Marc Mosnier : Paris offre les avantages et les inconvénients des grandes métropoles : beaucoup d’agitation, beaucoup de stress, mais également beaucoup d’occasions de rencontrer des personnes très diverses d’où naîtront des collaborations intéressantes. L’essentiel est de ne pas y être rivé sans possibilité de bouger, ce qui n’est pas mon cas.
Breizh-info.com :  un conseil pour ceux qui voudraient se lancer dans une carrière artistique ? L’art doit il être mis au service d’idées politiques ? N y a-t-il pas aujourd’hui une certaine forme de décadence dans ce qu’on présente comme de l’art, notamment dans les hautes sphères dominantes ?
Marc Mosnier : Spécialement en illustration, le plus sage est d’avoir à la fois la tête dans les étoiles et de garder les pieds sur terre. Paradoxalement, nous vivons dans un monde de l’image, mais qui devient de plus en plus difficile pour les jeunes créatifs.  Les années 80 sont loin, où l’illustrateur croulait sous les commandes alimentaires très bien payées. L’informatique est passée par là. L’illustration redevient une création purement artistique, l’illustrateur un artiste et non plus un exécutant, avec les risques que cela comporte. L’édition est en pleine mutation également. Ainsi, il y a  beaucoup d’appelés et peu d’élus. Donc prudence… Il faut être certain d’être taillé pour la réussite avant de s’embarquer dans cette aventure. C’est le conseil que je donne à mes élèves.

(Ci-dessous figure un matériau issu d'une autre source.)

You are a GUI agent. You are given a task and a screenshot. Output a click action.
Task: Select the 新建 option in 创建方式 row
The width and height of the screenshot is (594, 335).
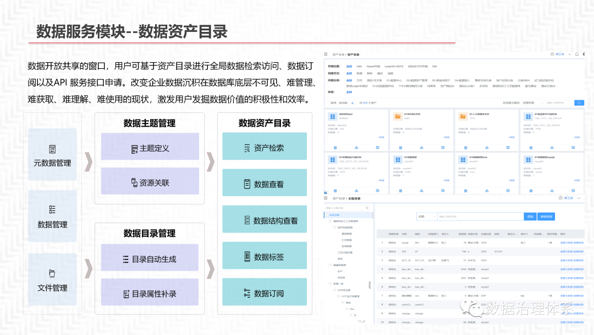[x=359, y=73]
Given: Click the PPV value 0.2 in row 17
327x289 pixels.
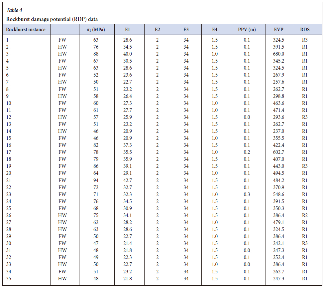Looking at the screenshot, I should click(247, 152).
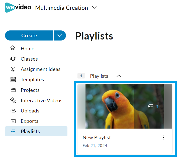Select Playlists in the sidebar menu
The height and width of the screenshot is (157, 178).
point(30,131)

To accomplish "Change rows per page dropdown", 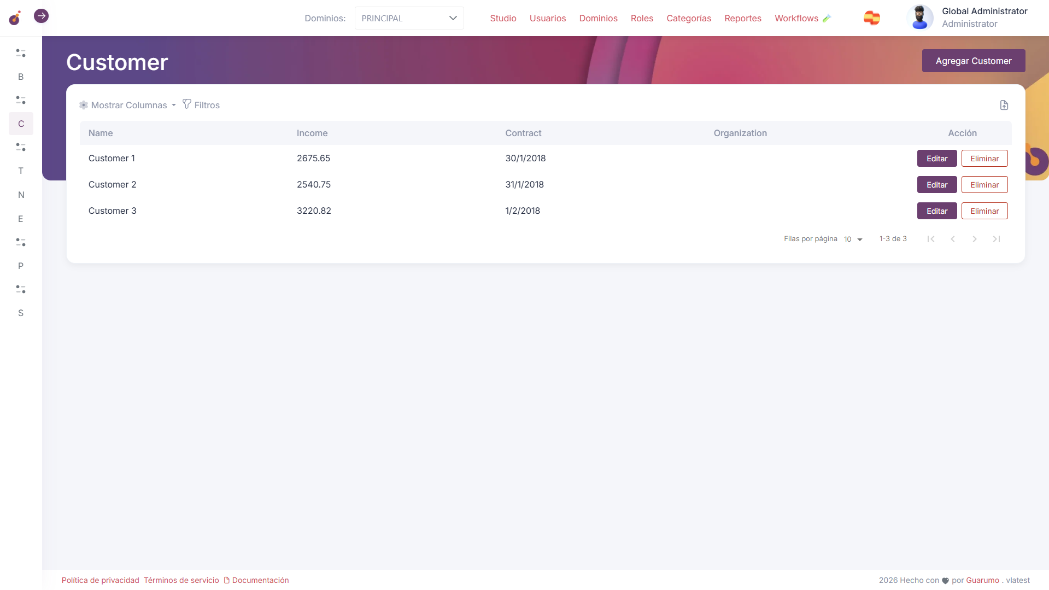I will coord(853,239).
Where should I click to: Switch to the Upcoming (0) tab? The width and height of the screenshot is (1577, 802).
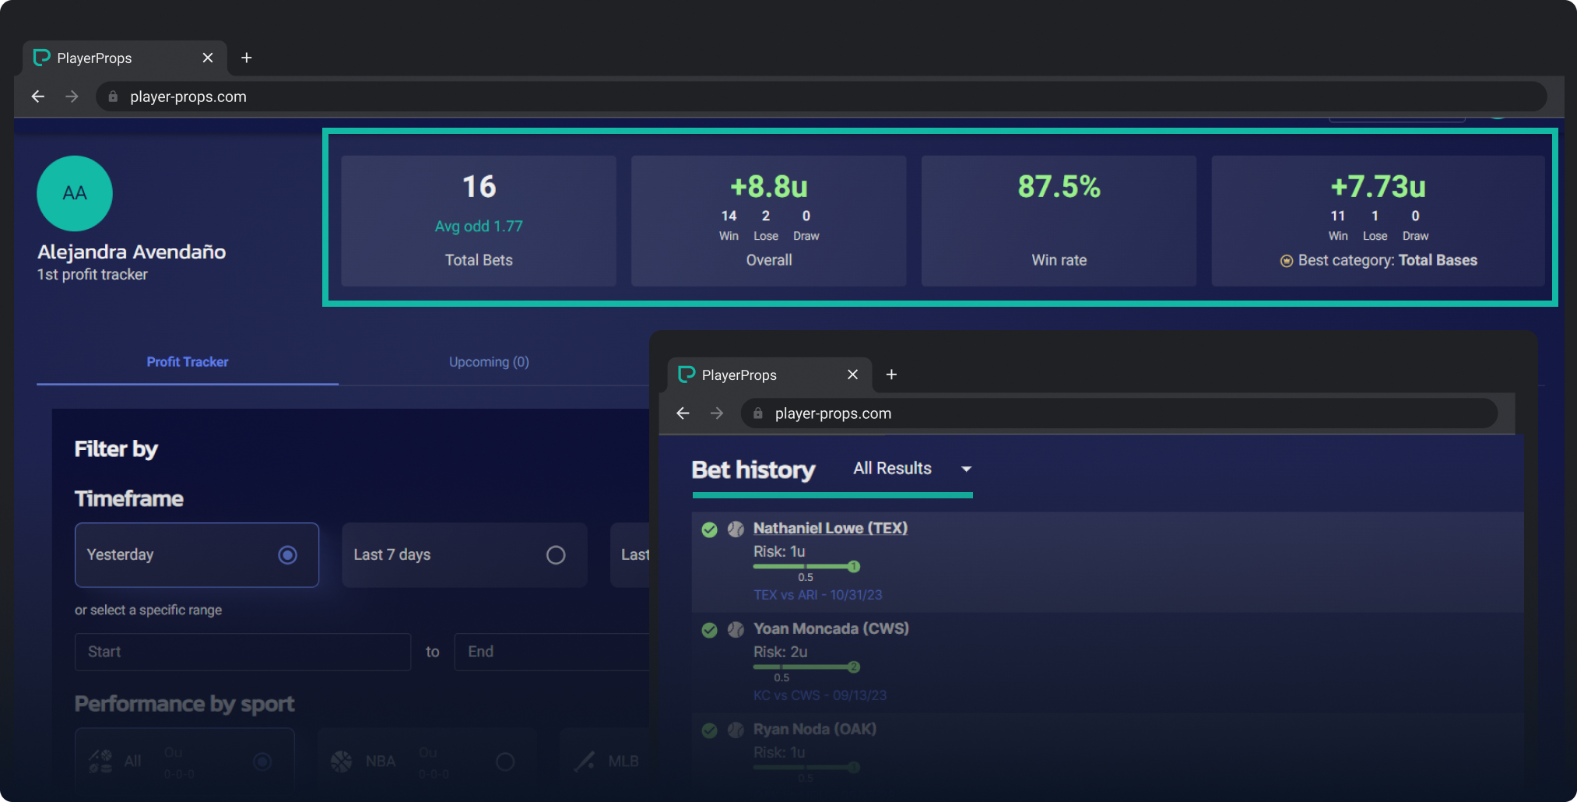click(x=489, y=362)
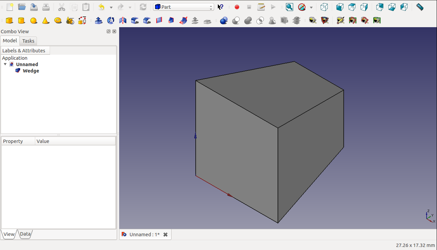Select the Wedge object in tree
Screen dimensions: 437x250
[31, 71]
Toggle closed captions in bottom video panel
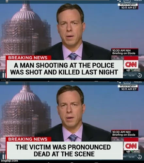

L’art et la politique sont des domaines antinomiques. L’art officiel mis au service d’une idéologie est toujours grotesque. Les peintres pompiers de la fin du XIXe siècle ont produit des œuvres de qualité, mais ils restent l’exception. Quant à l’artiste qui se mêle de politique à tout bout de champ, mieux vaudrait pour lui s’abstenir.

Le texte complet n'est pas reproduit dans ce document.